#### EXCERPT TO READ
--- Begin ---

Non-blocking collective communication

Questions

Is the synchronization of collective communications avoidable?

Objectives

Understand the utility of non-blocking collective communications
Employ available profiling tools to monitor code behavior

Introduction

Just like for point-to-point messages, applications that use non-blocking collectives can be more efficient than blocking ones. This is because the latency of communication can overlap with unrelated computation.

Non-blocking barrier synchronization

At first glance, this seems like a nonsense. However if a barrier is needed, then it can be quite useful to overlap work with the synchronization. Use cases are rare, but include highly unstructured work described by variable numbers of messages sent between ranks, or very latency-sensitive applications.

MPI_Ibarrier

int MPI_Ibarrier(MPI_Comm comm,
                 MPI_Request *request)

Parameters

A communicator comm and a request object that is a handler for a later wait call.

Non-blocking reduce

MPI_Ireduce starts a reduction operation and generates a request in a MPI_Request object. The reduction process is completed only when a test is passed or a wait call is done. Upon completion, the reduced value is collected in the root process.

MPI_Ireduce

int MPI_Ireduce(const void* sendbuf,
                void* recvbuf,
                int count,
                MPI_Datatype datatype,
                MPI_Op op,
                int root,
                MPI_Comm comm,
                MPI_Request *request)

Parameters

sendbuf, recvbuf, and count are the buffer on each process, the buffer on root, and the number of elements to be allocated on each process. datatype is the type of the data to be reduced. op is the reduction operation to be applied on the distributed data. The global result of the reduction operation is collected in the root process in the communicator comm. The request object that is returned must be used to wait on the communication later.

Using ireduce for computing a running total in a stencil workflow

You can find a scaffold for the code in the content/code/day-3/00_ireduce folder. It is quite similar to that for the earlier non-blocking exercise. A working solution is in the solution subfolder. Try to compile with:

mpicc -g -Wall -std=c11 non-blocking-communication-ireduce.c -o non-blocking-communication-ireduce

When you have the code compiling, try to run with:

mpiexec -np 2 ./non-blocking-communication-ireduce

Try to fix the code

Solution

One correct approach is:

    fprintf(stderr, "Doing an non-blocking reduction on step %d\n", step);
    MPI_Ireduce(&local_total, &temporary_total, 1, MPI_FLOAT, MPI_SUM, total_root_rank, comm, &total_request);
}
/* Wait for the most recent total heat reduction, 4 steps after it was started */
if (step % 5 == 3 && total_request != MPI_REQUEST_NULL)

--- End ---

#### MATERIAL

--- Begin ---

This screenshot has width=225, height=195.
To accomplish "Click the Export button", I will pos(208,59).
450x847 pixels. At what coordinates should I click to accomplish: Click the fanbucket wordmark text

--- End ---

Print the passage from the non-blocking collective communication page between "At first glance, this" and "very latency-sensitive applications.", inclusive.

At first glance, this seems like a nonsense. However if a barrier is needed, then it can be quite useful to overlap work with the synchronization. Use cases are rare, but include highly unstructured work described by variable numbers of messages sent between ranks, or very latency-sensitive applications.